À quelle heure demain — me présenterai-je à Votre Seigneurie ?

angelo.

À n’importe quel moment, avant midi.

isabelle.

— Dieu garde Votre Honneur !

Elle sort avec Lucio et le prévôt.
angelo.

— Oui, de toi et de ta vertu même ! — Qu’est-ce donc ? qu’est-ce donc ? Est-ce sa faute, ou la mienne ? — De la tentatrice, ou du tenté, qui est le plus coupable ? Ah ! — ce n’est pas elle : elle ne veut pas me tenter ; c’est moi — qui, exposé au soleil près de la violette, — exhale, non l’odeur de la fleur, mais les miasmes de la charogne, — sous le rayon bienfaisant ! Se peut-il — que la chasteté séduise plus nos sens — que la légèreté de la femme ? Quand nous avons tant de terrains déblayés, — désirerons-nous donc raser le sanctuaire — pour y installer nos latrines ? Oh ! fi, fi, fi donc ! — Que fais-tu ? ou qu’es-tu, Angelo ? — La désirerais-tu criminellement pour les choses mêmes — qui la font vertueuse ? Oh ! que son frère vive ! — Les larrons sont autorisés au brigandage — quand les juges eux-mêmes volent.
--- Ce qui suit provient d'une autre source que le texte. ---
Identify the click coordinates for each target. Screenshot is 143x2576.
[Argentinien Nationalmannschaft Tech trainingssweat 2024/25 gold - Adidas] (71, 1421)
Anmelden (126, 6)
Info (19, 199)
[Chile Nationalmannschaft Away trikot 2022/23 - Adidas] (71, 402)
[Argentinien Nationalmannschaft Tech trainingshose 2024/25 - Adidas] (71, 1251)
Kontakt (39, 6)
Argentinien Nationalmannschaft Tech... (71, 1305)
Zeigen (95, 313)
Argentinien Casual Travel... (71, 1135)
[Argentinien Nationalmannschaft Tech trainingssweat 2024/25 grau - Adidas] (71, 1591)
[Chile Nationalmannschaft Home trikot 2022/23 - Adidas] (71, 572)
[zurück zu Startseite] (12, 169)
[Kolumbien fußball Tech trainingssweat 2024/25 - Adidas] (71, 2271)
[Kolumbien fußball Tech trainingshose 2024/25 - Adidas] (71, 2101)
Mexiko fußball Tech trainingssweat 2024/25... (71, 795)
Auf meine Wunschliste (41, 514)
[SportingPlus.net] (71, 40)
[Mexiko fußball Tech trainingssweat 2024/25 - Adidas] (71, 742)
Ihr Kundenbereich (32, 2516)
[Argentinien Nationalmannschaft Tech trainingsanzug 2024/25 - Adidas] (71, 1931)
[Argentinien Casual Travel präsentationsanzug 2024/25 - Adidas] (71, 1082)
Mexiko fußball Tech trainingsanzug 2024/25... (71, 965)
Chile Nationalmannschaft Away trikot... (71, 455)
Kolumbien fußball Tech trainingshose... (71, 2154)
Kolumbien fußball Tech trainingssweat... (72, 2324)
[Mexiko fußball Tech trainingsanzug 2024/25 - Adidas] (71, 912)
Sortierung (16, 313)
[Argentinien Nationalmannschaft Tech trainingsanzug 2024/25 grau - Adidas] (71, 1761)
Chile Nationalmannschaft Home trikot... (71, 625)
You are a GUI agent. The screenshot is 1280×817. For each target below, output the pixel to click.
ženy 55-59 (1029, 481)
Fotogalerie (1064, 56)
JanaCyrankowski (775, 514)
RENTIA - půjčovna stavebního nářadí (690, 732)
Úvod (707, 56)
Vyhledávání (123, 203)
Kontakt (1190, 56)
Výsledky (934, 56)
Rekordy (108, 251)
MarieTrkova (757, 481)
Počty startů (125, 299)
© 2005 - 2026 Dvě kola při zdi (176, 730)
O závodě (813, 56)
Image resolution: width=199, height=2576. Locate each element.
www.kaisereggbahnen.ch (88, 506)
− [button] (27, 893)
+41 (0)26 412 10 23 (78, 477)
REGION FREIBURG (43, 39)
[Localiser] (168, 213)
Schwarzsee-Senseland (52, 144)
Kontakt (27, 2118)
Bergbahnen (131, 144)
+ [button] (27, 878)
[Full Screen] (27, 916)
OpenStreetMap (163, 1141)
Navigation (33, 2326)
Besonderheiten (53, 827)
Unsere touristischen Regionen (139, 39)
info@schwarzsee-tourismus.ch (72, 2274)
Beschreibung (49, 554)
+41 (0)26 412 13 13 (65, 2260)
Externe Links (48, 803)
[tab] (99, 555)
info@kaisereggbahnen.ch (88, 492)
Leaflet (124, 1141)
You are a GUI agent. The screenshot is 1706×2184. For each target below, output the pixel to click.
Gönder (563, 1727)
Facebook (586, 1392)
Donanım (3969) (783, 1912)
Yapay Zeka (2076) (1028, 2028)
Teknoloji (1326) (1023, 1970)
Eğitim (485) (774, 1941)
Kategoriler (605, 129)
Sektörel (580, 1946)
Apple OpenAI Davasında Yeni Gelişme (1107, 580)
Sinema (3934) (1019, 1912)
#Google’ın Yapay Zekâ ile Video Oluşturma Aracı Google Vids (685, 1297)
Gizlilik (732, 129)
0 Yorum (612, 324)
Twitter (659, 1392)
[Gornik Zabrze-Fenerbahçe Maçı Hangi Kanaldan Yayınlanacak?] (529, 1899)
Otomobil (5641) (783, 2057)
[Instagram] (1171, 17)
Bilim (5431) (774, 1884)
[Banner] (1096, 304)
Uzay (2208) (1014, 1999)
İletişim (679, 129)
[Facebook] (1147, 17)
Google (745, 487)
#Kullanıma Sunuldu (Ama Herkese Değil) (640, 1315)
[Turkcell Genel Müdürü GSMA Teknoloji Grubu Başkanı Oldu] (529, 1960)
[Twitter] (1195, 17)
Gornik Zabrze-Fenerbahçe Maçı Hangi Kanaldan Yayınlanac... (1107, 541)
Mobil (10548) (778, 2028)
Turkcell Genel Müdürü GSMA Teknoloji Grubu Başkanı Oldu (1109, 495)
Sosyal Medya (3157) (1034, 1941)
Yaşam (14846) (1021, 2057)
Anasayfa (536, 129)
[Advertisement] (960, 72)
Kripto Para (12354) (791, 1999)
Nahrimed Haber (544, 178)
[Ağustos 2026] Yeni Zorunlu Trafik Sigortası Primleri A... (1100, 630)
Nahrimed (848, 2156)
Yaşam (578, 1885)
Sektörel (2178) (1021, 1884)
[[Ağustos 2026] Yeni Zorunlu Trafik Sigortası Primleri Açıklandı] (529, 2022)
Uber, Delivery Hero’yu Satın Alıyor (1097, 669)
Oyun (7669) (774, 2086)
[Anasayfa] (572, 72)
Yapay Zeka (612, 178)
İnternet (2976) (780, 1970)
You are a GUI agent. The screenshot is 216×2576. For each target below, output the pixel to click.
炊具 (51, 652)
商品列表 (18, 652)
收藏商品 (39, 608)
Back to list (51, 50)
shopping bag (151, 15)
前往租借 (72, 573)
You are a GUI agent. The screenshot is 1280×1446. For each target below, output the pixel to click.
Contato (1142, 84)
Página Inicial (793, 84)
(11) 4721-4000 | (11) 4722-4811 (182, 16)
Quoi ! l’aimerais-je donc, — que je désire l’entendre encore, — et me rassasier de sa vue ? Est-ce que je rêve ? — Ô ennemi rusé qui, pour attraper un saint, — prends une sainte pour amorce ! Dangereuse entre toutes — est la tentation qui nous excite — à faillir par amour pour la vertu. Jamais la prostituée, — avec sa double séduction, l’art et la nature, — n’a pu une seule fois émouvoir mes sens ; mais cette vertueuse vierge — me domine tout entier, et jusqu’ici, — en voyant les hommes s’éprendre, je n’ai fait que sourire et m’étonner !

Il sort (4).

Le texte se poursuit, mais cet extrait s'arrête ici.